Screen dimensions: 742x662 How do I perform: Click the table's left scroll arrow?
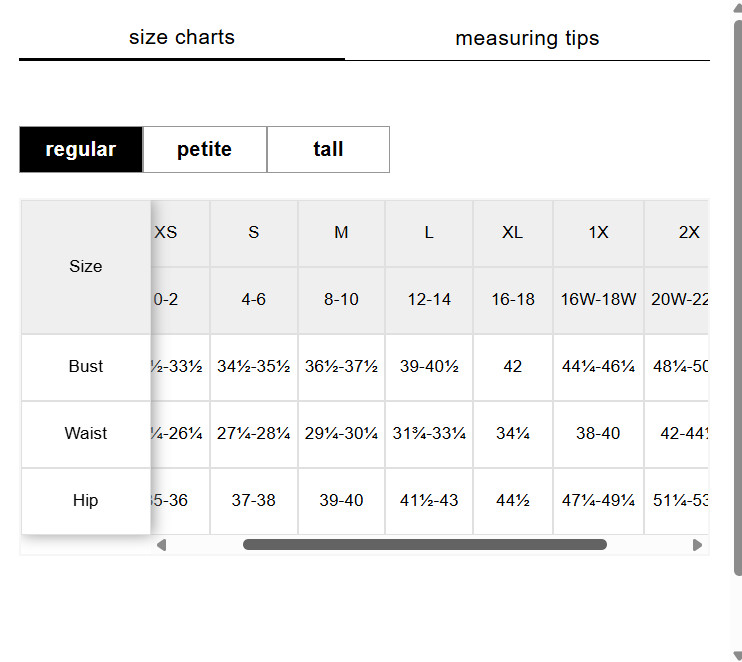coord(161,545)
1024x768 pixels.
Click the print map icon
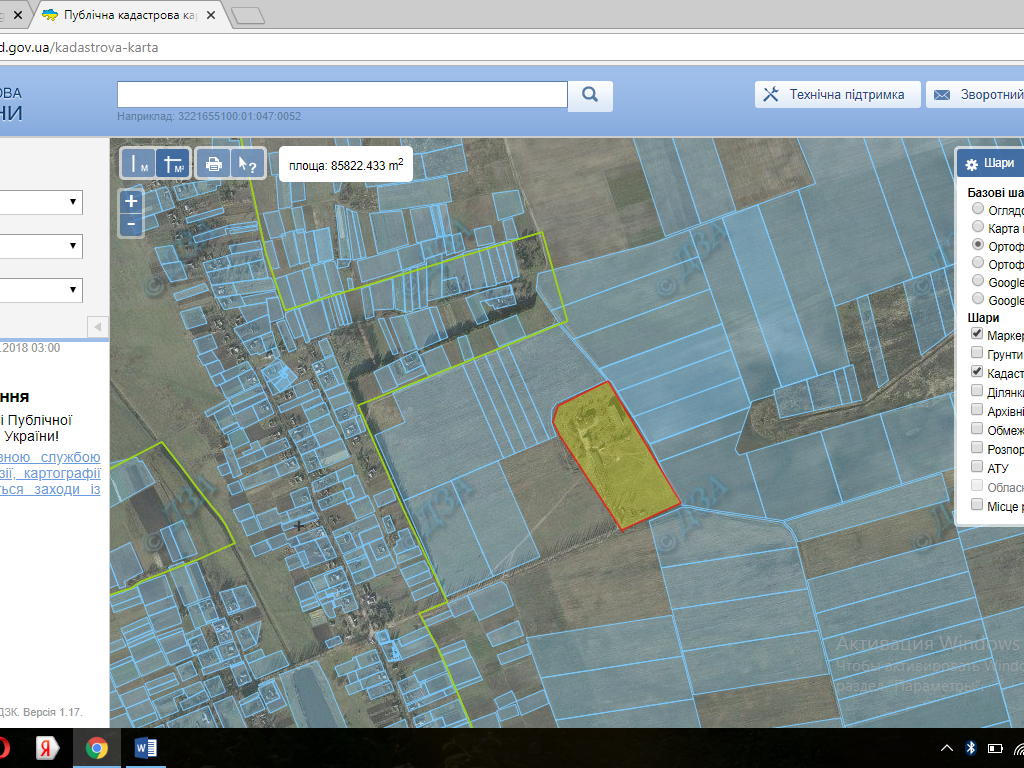[x=212, y=164]
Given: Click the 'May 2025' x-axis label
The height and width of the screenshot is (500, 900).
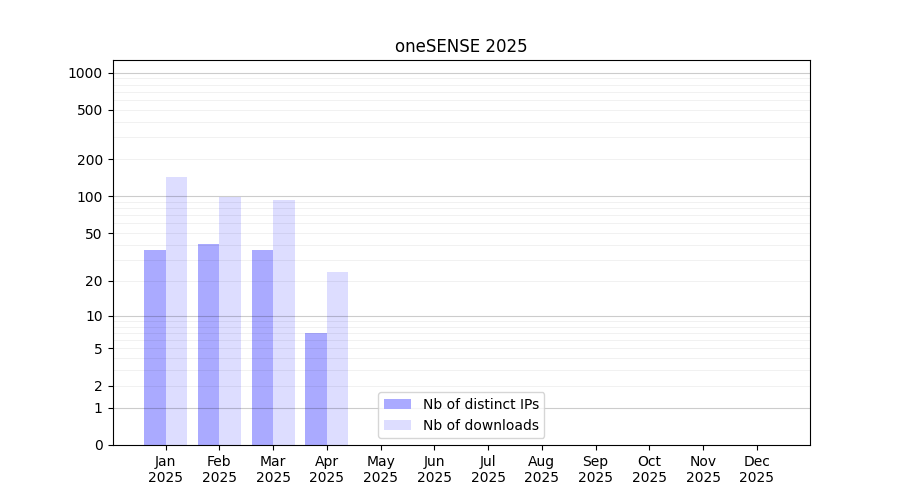Looking at the screenshot, I should 380,469.
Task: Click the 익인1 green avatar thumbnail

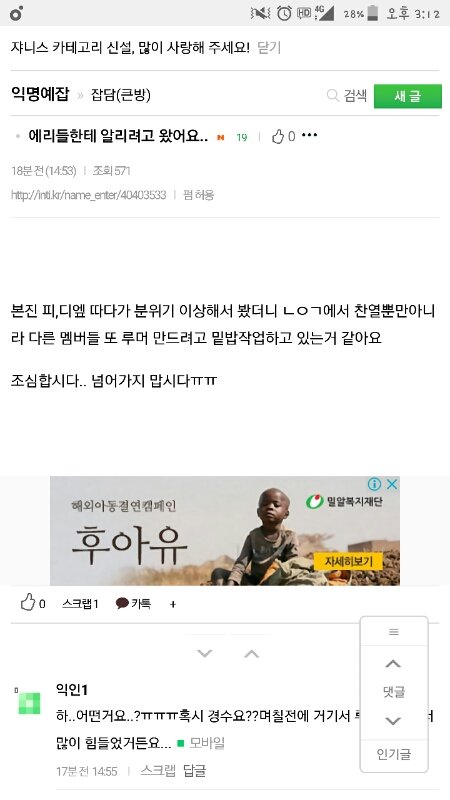Action: pos(29,703)
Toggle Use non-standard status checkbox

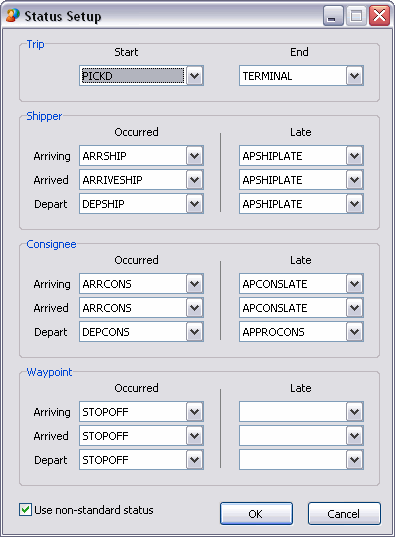click(x=25, y=510)
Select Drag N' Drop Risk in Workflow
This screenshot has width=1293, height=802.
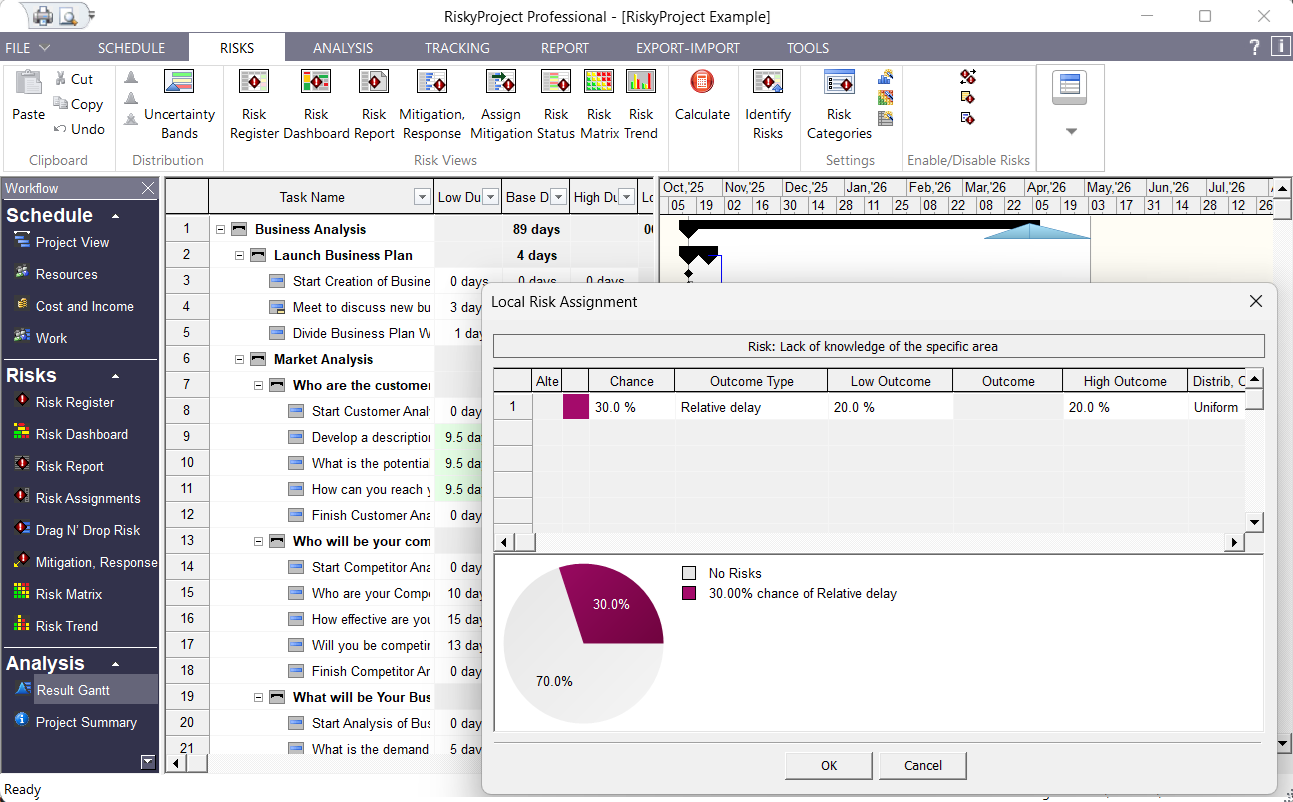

· · ·

» **Exercise objective**: Excluding the pictures, transcribe each entry above word for word.

» **Solution**:
Screen dimensions: 742x662 How do I perform: Click the table's left scroll arrow?
coord(161,545)
1024x768 pixels.
Click the print map icon
[x=212, y=164]
Given: Click the 'May 2025' x-axis label
The height and width of the screenshot is (500, 900).
Looking at the screenshot, I should 380,469.
Task: Click the 익인1 green avatar thumbnail

Action: pos(29,703)
Toggle Use non-standard status checkbox

click(x=25, y=510)
Select Drag N' Drop Risk in Workflow
This screenshot has width=1293, height=802.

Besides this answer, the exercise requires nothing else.